Bug #21290 Alter database charset ... failed
Submitted: 26 Jul 2006 7:51 Modified: 24 Aug 2006 17:10
Reporter: KimSeong Loh (Candidate Quality Contributor) Email Updates:
Status: Not a Bug Impact on me:
None 
Category:MySQL Server: Parser Severity:S3 (Non-critical)
Version:4.1 and 5.0 OS:Windows (windows)
Assigned to: Marc ALFF CPU Architecture:Any
Tags: alter database, charset

[26 Jul 2006 7:51] KimSeong Loh
Description:
Alter database charset utf8  failed while
Alter database character set utf8   works fine

The reason is that the database name is not provided and it will use alter the default database, and charset is not a reserved word, so it is treated as the database name instead of the keyword charset to change the character set.

How to repeat:
mysql> use test;
Database changed
mysql> alter database charset utf8;
ERROR 1064 (42000): You have an error in your SQL syntax; check the manual that
corresponds to your MySQL server version for the right syntax to use near 'utf8'
 at line 1

mysql> alter database character set utf8;
Query OK, 1 row affected (0.00 sec)

mysql> alter database test charset utf8;
Query OK, 1 row affected (0.00 sec)
[26 Jul 2006 12:45] MySQL Verification Team
Thank you for the bug report. In the chapter:

http://dev.mysql.com/doc/refman/5.0/en/alter-database.html

stands that the alter_specification is:

[DEFAULT] CHARACTER SET charset_name

and the database name can be omitted, but the syntax:

alter database charset utf8;

isn't mentioned there and in this case the database name should be
used. Changing to Documentation bug.
[26 Jul 2006 13:43] Stefan Hinz
I cannot see why this should be a bug. "ALTER DATABASE <dbname> UTF8" is wrong syntax, no matter what <dbname> is used, or if it's omitted. "ALTER DATABASE charset CHARACTER SET UTF8" works, just as written in the docs. Closing.
[26 Jul 2006 14:04] KimSeong Loh
Note that 
ALTER DATABASE <dbname> CHARSET utf8   works fine, so I assume CHARSET can be used as a synonym for CHARACTER SET, even though it is not documented explicitly. The synonym is documented in the CREATE TABLE syntax.

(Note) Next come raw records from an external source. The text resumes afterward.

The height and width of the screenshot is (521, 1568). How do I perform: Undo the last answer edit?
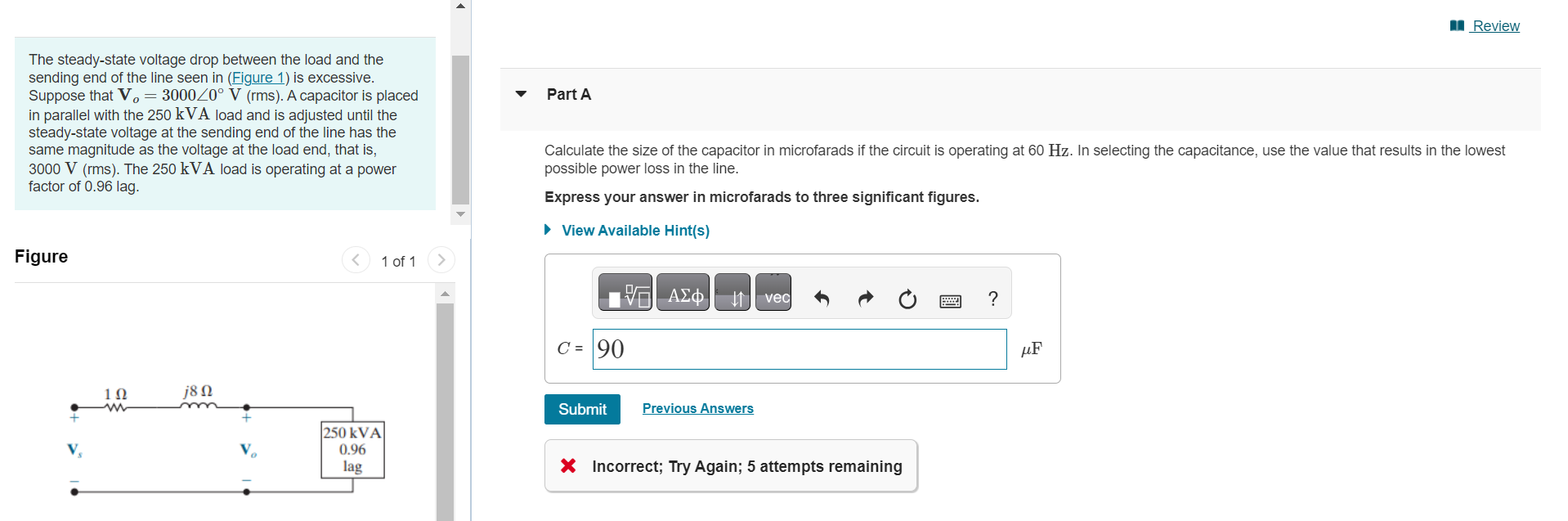point(822,299)
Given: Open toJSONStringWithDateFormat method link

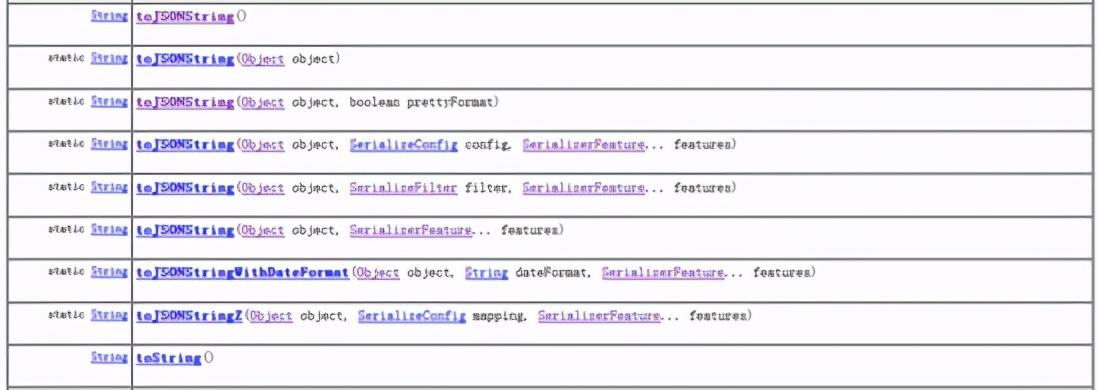Looking at the screenshot, I should coord(243,273).
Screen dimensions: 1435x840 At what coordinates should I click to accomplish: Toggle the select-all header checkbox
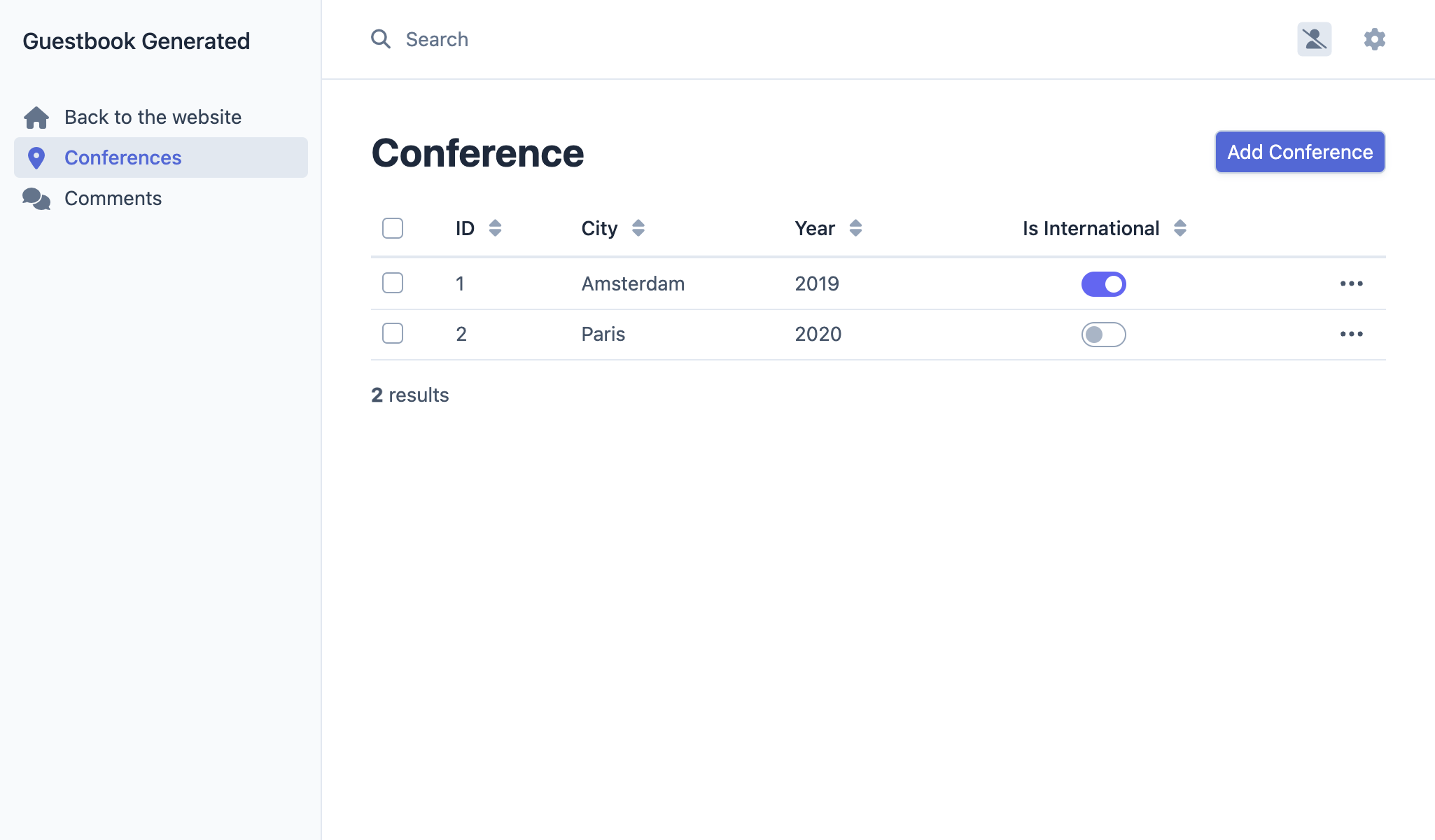[393, 228]

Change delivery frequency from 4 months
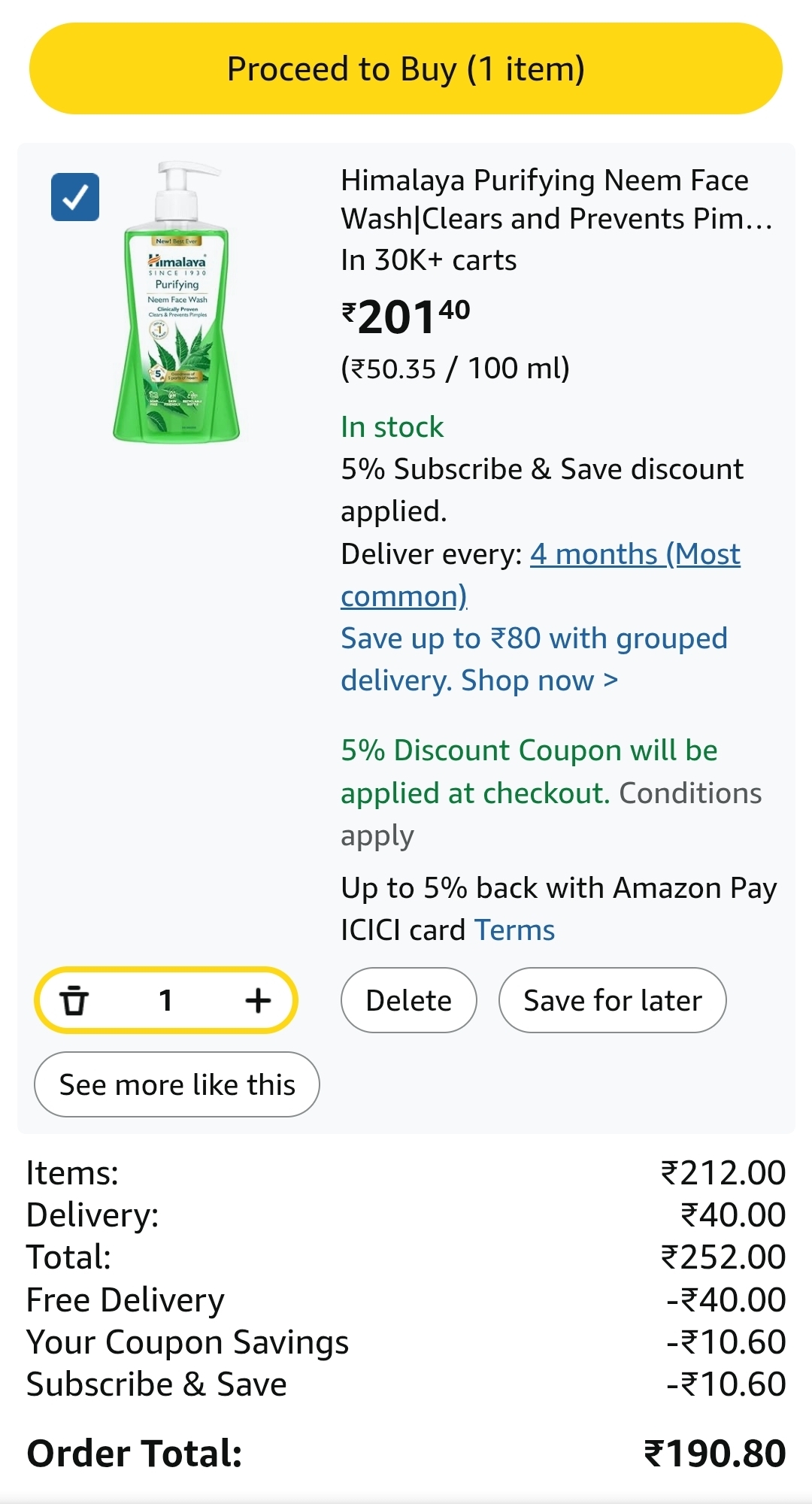pyautogui.click(x=540, y=575)
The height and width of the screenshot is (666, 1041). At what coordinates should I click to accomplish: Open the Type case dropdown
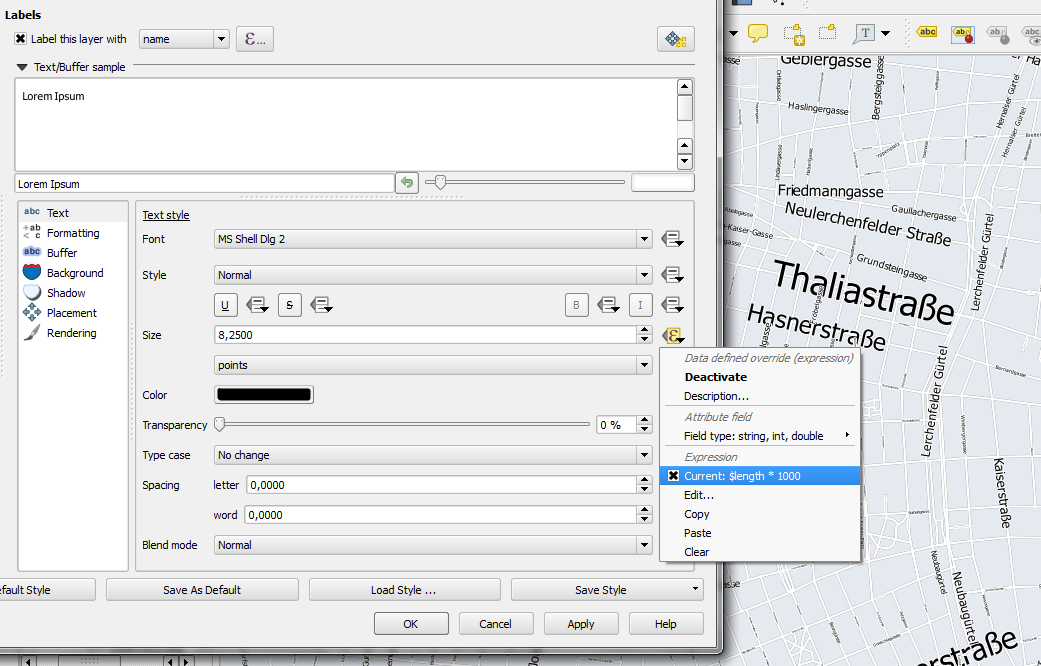433,455
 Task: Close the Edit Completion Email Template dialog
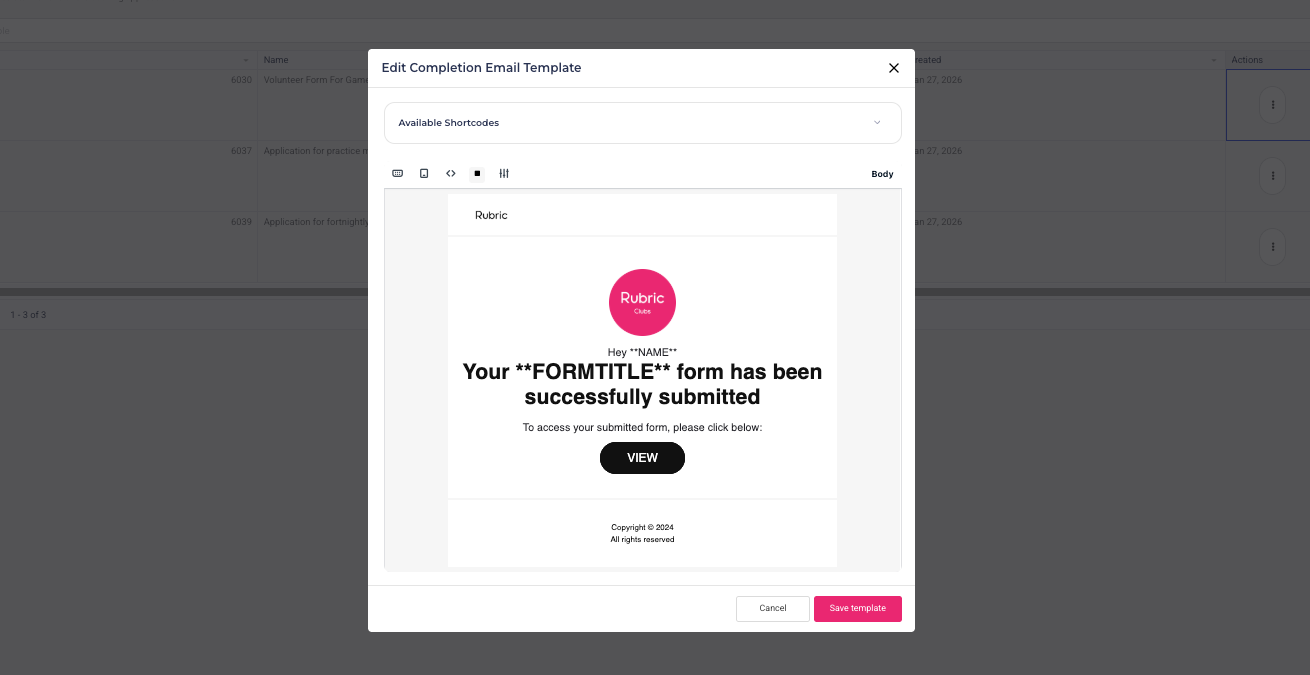click(894, 68)
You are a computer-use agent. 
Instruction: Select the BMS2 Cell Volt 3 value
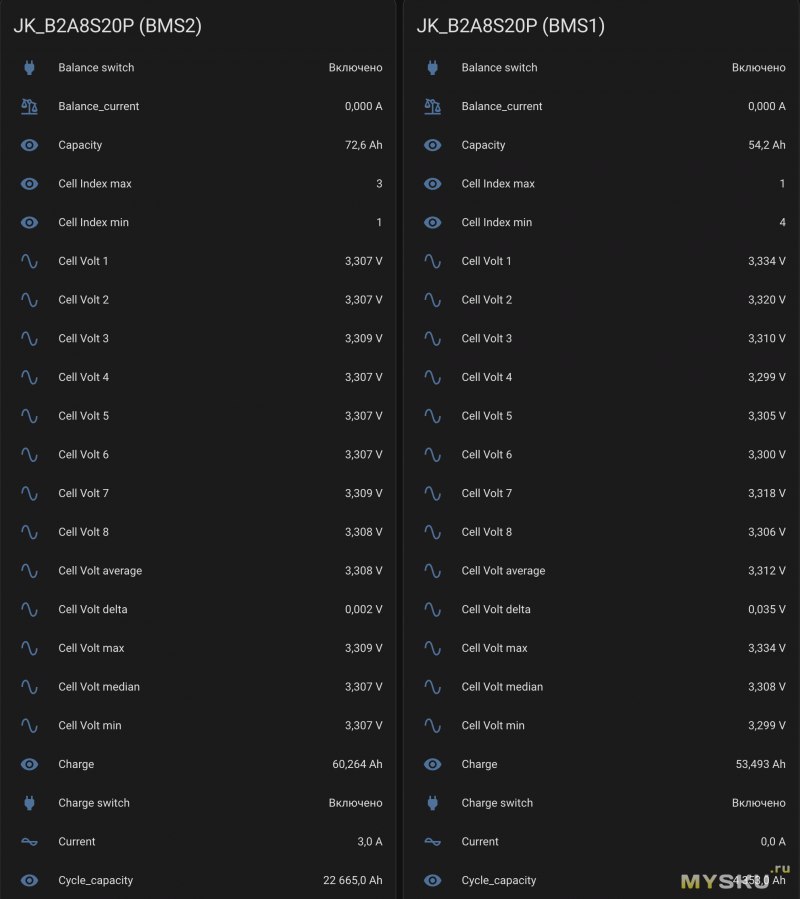click(x=363, y=339)
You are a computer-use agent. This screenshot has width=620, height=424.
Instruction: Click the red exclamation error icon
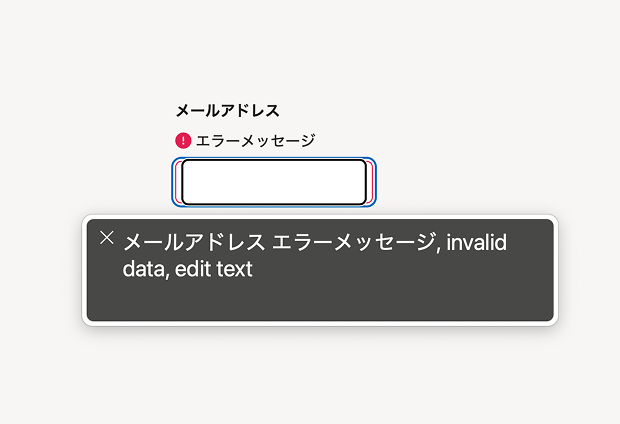click(x=183, y=141)
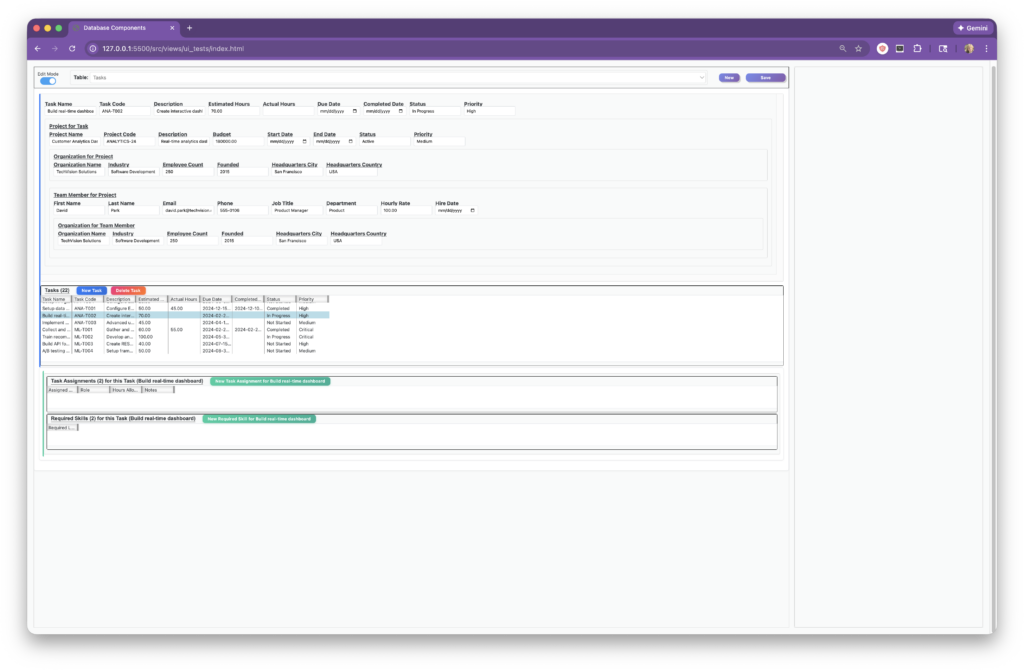Open the browser extensions puzzle icon
The width and height of the screenshot is (1024, 670).
[x=918, y=48]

http://dev.mysql.com/doc/refman/5.0/en/alter-database.html
And the doc mention that <dbname> can be omitted and it will change the default database, therefore,
ALTER DATABASE CHARACTER SET utf8   works and change the current database
However,
ALTER DATABASE CHARSET utf8    does not work, and treats CHARSET as the database name. So, the synonym does not work when the <dbname> is omitted. My guess is that CHARSET is not a reserved word, therefore it is treated as the database name instead of a synonym to CHARACTER SET, while CHARACTER is a reserved word.
[27 Jul 2006 8:00] Stefan Hinz
Sorry for closing this bug in the first place. Yes, it's a bug, because CHARSET is a synonynom for CHARACTER SET. But it's not a documentation bug, but rather a parser bug. Changing back to Open, and changing the category to Server:Parser.
[24 Aug 2006 17:10] Marc ALFF
After investigating further, please find here the result of the analysis. 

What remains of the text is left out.